*** Block opens ***

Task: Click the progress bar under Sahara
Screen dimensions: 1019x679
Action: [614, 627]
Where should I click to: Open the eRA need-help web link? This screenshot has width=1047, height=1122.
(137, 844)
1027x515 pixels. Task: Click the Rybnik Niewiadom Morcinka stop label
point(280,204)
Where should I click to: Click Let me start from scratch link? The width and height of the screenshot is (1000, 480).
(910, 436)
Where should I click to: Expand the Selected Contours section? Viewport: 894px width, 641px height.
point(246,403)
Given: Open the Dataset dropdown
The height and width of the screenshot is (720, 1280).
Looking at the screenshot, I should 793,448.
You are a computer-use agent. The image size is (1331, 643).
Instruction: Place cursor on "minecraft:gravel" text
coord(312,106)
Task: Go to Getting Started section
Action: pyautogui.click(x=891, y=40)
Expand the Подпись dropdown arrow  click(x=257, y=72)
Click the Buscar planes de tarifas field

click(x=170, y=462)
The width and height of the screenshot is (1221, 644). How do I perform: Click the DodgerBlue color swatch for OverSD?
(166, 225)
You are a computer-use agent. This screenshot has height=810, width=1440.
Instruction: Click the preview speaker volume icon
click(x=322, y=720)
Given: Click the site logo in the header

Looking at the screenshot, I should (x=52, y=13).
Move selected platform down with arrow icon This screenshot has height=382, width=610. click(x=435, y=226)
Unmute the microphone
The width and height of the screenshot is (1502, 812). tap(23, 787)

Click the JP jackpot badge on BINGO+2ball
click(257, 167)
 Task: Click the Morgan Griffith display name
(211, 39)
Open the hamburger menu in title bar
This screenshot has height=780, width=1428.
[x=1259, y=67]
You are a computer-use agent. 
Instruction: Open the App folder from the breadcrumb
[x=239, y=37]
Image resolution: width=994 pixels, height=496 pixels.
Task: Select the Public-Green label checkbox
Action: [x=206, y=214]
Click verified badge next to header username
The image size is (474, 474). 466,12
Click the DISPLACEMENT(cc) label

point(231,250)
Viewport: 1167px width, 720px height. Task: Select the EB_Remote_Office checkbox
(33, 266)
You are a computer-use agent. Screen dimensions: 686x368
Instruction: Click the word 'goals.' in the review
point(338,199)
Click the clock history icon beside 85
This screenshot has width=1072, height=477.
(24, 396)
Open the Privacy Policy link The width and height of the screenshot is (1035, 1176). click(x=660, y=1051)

*** Block closes ***

▶ **About this exercise**
For every line of the records that has the word "computer" in it, make a copy.

▶ **Answer to the exercise**
You are a computer-use agent. The image size is (1331, 643).
You are a computer-use agent. This screenshot has height=810, width=1440.
You are a computer-use agent. 
You are a computer-use agent. Screen dimensions: 686x368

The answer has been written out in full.